Co-PIs: Kirk Czymmek (University of Delaware - Newark), Rebecca J. Nelson (Cornell University), Gary Payne (North Carolina State University), Nick Lauter (USDA-ARS/Iowa State University) and Alicia Carriquiry (Iowa State University)
Other Senior Personnel/Faculty Associates: Peter J. Balint-Kurti and James B. Holland (USDA-ARS/North Carolina State University)
Understanding the causes of phenotypic variation in the plant defense response is one of the most important challenges faced by plant biologists. It is known that genetics plays a major role. However, this genetic variation is typically expressed on a quantitative scale that has made it difficult to pin down the genes and unravel the mechanisms underlying defense. Recent advances in plant research have substantially increased knowledge of the genetic architecture (i.e., information about how the genetic code produces phenotypic variation) of plant defense. However, in order to make this knowledge actionable, genetic observations must be mechanistically understood at other biological levels such as the cellular and molecular levels. In this project, a comprehensive analysis of maize quantitative defense will refine the understanding of its genetic architecture and identify genes involved in phenotypic variation for disease resistance. Furthermore, large-scale genetic resources and modernized computational tools will be used to link genetic architecture to mechanisms responsible for host defense. This project aims to achieve a more holistic understanding of the biological basis of plant defense so that novel long-term solutions for disease control can be envisaged.

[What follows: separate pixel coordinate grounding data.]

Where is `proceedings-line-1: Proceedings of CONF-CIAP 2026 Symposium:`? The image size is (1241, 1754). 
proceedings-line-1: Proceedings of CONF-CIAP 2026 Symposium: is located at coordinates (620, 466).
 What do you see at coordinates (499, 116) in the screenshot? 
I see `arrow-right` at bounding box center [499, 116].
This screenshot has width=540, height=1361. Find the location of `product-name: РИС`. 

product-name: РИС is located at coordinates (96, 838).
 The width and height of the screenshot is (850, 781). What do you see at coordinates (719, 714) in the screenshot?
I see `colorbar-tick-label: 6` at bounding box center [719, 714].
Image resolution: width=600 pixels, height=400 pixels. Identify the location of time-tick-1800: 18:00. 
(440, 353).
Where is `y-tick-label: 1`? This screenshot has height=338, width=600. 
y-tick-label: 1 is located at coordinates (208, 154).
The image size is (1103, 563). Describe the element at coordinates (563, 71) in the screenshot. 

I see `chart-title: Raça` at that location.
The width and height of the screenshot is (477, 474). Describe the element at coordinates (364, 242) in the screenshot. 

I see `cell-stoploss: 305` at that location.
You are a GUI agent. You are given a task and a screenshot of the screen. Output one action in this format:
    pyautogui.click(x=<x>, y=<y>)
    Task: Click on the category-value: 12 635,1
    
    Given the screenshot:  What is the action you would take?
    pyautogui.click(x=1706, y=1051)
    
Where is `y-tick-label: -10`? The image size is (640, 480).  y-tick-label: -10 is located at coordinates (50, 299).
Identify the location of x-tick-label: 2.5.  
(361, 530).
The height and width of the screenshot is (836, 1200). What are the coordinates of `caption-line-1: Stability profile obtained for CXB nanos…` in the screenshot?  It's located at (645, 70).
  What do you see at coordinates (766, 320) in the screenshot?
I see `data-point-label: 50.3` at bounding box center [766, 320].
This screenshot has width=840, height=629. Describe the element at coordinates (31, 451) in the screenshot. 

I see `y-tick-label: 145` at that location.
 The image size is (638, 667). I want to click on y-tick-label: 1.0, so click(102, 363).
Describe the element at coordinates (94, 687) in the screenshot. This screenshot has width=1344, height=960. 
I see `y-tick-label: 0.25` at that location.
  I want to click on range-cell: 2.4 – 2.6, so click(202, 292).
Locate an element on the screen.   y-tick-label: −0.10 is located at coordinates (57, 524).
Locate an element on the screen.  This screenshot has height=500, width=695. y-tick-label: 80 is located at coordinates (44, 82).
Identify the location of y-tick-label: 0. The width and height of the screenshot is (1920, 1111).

The broader impacts of this project are several-fold. First, the project will contribute to the development of sustainable approaches to crop protection. The project's contributions to understanding the mechanisms that underlie variation in plant-pathogen interactions will inform the design of resistant germplasm. This is important in reducing losses of yield and quality for US maize, but is even more critical for protecting the food security of smallholder farmers in developing countries, where losses due to maize diseases are proportionally greater. Second, project insights will be distilled and conveyed to a large and diverse group of citizens in an effective and entertaining way through partnership with the North Carolina Museum of Natural Sciences. This partnership will improve science teacher competency in plant sciences; strengthen education about plant genomics and biology for seventh grade students by giving them hands-on experiences in state-of-the-art labs; and to offer a lecture series to the general public to increase science literacy. The museum is the highest attended in NC with over 650,000 annual visitors of varied ages, educational and socio- economic backgrounds. Third, scientific capacity building will be an integral part of the research conducted across the four institutions involved in this project. Undergraduates, including those from underrepresented groups in science, will be exposed to both field and laboratory studies and mentored by project leaders and post-doctoral scholars. Graduate and post-doctoral scholars will receive supplemental training through specialized workshops and co-investigating laboratory visits. Exchanges between laboratories will allow these researchers to acquire new skills and strengthen their development in collaborative and integrative research. A dedicated project website will act as a public awareness showcase for the project and access as a portal to available data and resources generated by the project along with information about the deposition of data into resource-appropriate public repositories (such as GenBank, GEO, MaizeGDB, and Panzea) from which project data can be accessed.